Given entries:
** start **
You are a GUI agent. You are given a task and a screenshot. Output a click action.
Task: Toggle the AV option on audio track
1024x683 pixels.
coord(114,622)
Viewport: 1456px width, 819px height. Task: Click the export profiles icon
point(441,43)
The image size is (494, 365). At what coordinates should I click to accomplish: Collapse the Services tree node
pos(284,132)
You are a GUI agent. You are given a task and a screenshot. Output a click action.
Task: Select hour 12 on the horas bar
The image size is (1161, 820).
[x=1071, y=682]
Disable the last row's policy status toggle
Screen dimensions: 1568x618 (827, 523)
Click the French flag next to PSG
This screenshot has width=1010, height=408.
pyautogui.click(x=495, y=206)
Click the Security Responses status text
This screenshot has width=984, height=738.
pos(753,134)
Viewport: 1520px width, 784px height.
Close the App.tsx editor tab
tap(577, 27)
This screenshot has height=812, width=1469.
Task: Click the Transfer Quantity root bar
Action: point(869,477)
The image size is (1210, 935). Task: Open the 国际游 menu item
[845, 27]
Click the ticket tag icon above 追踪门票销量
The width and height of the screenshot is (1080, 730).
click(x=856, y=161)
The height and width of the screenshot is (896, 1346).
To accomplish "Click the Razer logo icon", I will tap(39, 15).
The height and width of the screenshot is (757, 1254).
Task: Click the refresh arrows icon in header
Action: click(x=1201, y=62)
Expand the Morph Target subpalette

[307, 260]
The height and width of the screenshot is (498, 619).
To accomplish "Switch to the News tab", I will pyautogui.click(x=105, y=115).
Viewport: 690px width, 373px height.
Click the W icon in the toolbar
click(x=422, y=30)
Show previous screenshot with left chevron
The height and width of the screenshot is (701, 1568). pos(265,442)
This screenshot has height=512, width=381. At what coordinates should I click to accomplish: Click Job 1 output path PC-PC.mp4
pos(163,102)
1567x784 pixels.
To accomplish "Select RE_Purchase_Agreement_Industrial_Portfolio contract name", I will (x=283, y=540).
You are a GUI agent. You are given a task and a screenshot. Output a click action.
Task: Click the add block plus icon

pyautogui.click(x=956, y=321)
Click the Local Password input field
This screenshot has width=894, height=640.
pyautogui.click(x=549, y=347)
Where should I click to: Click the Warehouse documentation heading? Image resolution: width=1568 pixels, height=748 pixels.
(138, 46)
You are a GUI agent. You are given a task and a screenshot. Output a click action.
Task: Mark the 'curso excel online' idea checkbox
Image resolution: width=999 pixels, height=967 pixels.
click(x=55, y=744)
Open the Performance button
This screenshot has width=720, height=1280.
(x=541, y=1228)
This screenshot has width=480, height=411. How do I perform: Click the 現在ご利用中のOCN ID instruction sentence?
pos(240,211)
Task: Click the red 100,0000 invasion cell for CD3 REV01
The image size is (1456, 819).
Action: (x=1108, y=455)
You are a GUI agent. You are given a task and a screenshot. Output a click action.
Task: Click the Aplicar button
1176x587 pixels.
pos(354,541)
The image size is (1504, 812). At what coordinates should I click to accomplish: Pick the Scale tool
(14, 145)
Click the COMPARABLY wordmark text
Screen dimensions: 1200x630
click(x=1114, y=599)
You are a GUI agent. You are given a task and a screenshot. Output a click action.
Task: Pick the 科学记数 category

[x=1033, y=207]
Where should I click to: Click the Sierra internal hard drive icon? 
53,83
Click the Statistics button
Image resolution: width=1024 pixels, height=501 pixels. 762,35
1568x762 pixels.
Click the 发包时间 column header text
** end **
Your goal: Please copy out the items above word for word, starting at the first line and ending with the line that contains "will (x=283, y=540).".

Task result:
You are a GUI agent. You are given a task and a screenshot. Output a click action.
Task: Toggle the AV option on audio track
1024x683 pixels.
coord(114,622)
Viewport: 1456px width, 819px height. Task: Click the export profiles icon
point(441,43)
The image size is (494, 365). At what coordinates should I click to accomplish: Collapse the Services tree node
pos(284,132)
You are a GUI agent. You are given a task and a screenshot. Output a click action.
Task: Select hour 12 on the horas bar
The image size is (1161, 820).
[x=1071, y=682]
Disable the last row's policy status toggle
Screen dimensions: 1568x618 (827, 523)
Click the French flag next to PSG
This screenshot has width=1010, height=408.
pyautogui.click(x=495, y=206)
Click the Security Responses status text
This screenshot has width=984, height=738.
pos(753,134)
Viewport: 1520px width, 784px height.
Close the App.tsx editor tab
tap(577, 27)
This screenshot has height=812, width=1469.
Task: Click the Transfer Quantity root bar
Action: point(869,477)
The image size is (1210, 935). Task: Open the 国际游 menu item
[845, 27]
Click the ticket tag icon above 追踪门票销量
The width and height of the screenshot is (1080, 730).
click(x=856, y=161)
The height and width of the screenshot is (896, 1346).
To accomplish "Click the Razer logo icon", I will tap(39, 15).
The height and width of the screenshot is (757, 1254).
Task: Click the refresh arrows icon in header
Action: click(x=1201, y=62)
Expand the Morph Target subpalette

[307, 260]
The height and width of the screenshot is (498, 619).
To accomplish "Switch to the News tab", I will pyautogui.click(x=105, y=115).
Viewport: 690px width, 373px height.
Click the W icon in the toolbar
click(x=422, y=30)
Show previous screenshot with left chevron
The height and width of the screenshot is (701, 1568). pos(265,442)
This screenshot has height=512, width=381. At what coordinates should I click to accomplish: Click Job 1 output path PC-PC.mp4
pos(163,102)
1567x784 pixels.
To accomplish "Select RE_Purchase_Agreement_Industrial_Portfolio contract name", I will (x=283, y=540).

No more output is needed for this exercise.